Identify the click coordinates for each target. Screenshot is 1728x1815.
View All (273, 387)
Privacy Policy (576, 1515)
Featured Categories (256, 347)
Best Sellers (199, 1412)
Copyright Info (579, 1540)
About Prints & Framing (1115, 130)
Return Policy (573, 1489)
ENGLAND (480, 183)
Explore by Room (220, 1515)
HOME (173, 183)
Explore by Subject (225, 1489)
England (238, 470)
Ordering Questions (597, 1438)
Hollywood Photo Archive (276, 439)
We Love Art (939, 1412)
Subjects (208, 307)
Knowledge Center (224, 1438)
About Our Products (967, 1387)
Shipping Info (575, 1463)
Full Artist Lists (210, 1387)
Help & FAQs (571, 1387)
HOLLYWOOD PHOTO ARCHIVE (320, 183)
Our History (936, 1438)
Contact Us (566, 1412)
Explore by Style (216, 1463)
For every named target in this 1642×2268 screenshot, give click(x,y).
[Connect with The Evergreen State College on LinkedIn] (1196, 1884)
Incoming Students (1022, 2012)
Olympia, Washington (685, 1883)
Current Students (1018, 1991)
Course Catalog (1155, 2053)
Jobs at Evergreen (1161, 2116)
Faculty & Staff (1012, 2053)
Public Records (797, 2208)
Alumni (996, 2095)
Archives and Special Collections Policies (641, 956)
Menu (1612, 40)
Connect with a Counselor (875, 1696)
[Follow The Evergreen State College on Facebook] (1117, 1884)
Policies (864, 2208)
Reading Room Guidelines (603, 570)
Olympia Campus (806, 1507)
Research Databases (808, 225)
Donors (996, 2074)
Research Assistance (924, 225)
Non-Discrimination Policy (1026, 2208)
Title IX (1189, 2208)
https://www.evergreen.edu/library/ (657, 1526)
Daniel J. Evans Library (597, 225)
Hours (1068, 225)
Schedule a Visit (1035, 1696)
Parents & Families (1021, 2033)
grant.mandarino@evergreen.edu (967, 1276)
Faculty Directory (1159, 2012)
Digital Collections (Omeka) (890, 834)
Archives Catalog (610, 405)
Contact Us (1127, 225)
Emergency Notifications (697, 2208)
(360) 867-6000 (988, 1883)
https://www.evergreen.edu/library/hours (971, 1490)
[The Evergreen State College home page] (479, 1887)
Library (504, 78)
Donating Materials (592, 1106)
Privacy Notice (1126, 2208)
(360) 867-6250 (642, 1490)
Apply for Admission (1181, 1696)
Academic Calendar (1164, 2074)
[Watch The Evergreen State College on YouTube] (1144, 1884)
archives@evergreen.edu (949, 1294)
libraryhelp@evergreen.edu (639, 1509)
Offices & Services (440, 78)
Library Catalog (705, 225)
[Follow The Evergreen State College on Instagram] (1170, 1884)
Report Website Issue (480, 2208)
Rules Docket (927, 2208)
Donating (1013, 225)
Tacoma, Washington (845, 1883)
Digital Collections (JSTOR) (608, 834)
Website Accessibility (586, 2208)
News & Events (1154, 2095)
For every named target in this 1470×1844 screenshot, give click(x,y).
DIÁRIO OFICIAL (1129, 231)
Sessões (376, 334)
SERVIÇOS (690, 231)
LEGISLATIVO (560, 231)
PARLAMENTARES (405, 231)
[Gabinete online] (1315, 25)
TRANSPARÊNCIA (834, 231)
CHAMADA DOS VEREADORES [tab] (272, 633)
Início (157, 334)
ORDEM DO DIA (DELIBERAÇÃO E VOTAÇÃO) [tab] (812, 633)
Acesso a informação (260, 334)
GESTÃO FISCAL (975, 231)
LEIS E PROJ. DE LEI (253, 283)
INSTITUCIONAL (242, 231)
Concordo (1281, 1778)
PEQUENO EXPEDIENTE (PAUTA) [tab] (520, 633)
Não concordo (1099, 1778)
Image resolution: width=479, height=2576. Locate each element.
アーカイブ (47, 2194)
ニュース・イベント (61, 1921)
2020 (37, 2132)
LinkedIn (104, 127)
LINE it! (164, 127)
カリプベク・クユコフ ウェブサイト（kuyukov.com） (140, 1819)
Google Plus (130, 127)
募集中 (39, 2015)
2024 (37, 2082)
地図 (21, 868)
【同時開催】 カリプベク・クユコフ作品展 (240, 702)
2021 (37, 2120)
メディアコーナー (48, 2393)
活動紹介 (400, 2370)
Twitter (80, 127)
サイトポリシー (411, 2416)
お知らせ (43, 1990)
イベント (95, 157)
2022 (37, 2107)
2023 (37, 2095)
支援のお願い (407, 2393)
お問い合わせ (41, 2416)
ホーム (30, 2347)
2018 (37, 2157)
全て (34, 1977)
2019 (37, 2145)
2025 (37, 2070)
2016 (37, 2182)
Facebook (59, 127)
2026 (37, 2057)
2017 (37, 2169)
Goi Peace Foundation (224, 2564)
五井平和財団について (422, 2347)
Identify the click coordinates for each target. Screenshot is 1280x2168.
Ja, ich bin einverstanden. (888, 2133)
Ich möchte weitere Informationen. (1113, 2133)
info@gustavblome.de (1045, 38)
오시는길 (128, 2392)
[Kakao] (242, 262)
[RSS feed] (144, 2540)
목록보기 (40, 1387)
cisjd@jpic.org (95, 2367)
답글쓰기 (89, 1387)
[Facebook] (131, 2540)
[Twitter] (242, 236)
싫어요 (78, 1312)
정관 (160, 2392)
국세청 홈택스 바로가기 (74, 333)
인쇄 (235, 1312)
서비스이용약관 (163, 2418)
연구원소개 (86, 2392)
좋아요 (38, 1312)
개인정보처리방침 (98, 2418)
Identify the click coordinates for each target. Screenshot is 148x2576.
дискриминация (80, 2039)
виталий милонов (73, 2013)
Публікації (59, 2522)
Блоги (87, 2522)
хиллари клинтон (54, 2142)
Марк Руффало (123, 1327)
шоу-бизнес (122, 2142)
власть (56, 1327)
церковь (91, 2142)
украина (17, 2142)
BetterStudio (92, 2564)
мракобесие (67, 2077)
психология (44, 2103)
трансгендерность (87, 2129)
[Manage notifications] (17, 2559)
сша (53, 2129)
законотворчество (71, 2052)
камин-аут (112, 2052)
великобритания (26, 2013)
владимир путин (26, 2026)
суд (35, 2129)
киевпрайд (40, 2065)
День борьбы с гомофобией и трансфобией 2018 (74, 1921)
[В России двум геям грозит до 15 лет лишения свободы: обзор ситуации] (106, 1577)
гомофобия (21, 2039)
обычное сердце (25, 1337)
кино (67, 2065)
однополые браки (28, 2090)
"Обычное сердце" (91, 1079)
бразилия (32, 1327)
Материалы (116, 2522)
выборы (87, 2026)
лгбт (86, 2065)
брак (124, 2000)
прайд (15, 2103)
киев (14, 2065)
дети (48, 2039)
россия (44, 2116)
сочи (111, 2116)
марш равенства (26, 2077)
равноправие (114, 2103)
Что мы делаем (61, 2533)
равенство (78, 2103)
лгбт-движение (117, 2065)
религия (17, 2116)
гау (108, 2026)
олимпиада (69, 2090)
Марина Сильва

-----

* _The task_:
From the material above, set down exactly the lines starting at the one with "2021 (37, 2120)" and ending at the one with "бразилия (32, 1327)", end lines included.

* _Task response_:
2021 (37, 2120)
メディアコーナー (48, 2393)
活動紹介 (400, 2370)
Twitter (80, 127)
サイトポリシー (411, 2416)
お知らせ (43, 1990)
イベント (95, 157)
2022 (37, 2107)
2023 (37, 2095)
支援のお願い (407, 2393)
お問い合わせ (41, 2416)
ホーム (30, 2347)
2018 (37, 2157)
全て (34, 1977)
2019 (37, 2145)
2025 (37, 2070)
2016 (37, 2182)
Facebook (59, 127)
2026 (37, 2057)
2017 (37, 2169)
Goi Peace Foundation (224, 2564)
五井平和財団について (422, 2347)
Identify the click coordinates for each target. Screenshot is 1280x2168.
Ja, ich bin einverstanden. (888, 2133)
Ich möchte weitere Informationen. (1113, 2133)
info@gustavblome.de (1045, 38)
오시는길 (128, 2392)
[Kakao] (242, 262)
[RSS feed] (144, 2540)
목록보기 (40, 1387)
cisjd@jpic.org (95, 2367)
답글쓰기 (89, 1387)
[Facebook] (131, 2540)
[Twitter] (242, 236)
싫어요 (78, 1312)
정관 (160, 2392)
국세청 홈택스 바로가기 (74, 333)
인쇄 (235, 1312)
서비스이용약관 (163, 2418)
연구원소개 (86, 2392)
좋아요 (38, 1312)
개인정보처리방침 (98, 2418)
Identify the click coordinates for each target. Screenshot is 148x2576.
дискриминация (80, 2039)
виталий милонов (73, 2013)
Публікації (59, 2522)
Блоги (87, 2522)
хиллари клинтон (54, 2142)
Марк Руффало (123, 1327)
шоу-бизнес (122, 2142)
власть (56, 1327)
церковь (91, 2142)
украина (17, 2142)
BetterStudio (92, 2564)
мракобесие (67, 2077)
психология (44, 2103)
трансгендерность (87, 2129)
[Manage notifications] (17, 2559)
сша (53, 2129)
законотворчество (71, 2052)
камин-аут (112, 2052)
великобритания (26, 2013)
владимир путин (26, 2026)
суд (35, 2129)
киевпрайд (40, 2065)
День борьбы с гомофобией и трансфобией 2018 (74, 1921)
[В России двум геям грозит до 15 лет лишения свободы: обзор ситуации] (106, 1577)
гомофобия (21, 2039)
обычное сердце (25, 1337)
кино (67, 2065)
однополые браки (28, 2090)
"Обычное сердце" (91, 1079)
бразилия (32, 1327)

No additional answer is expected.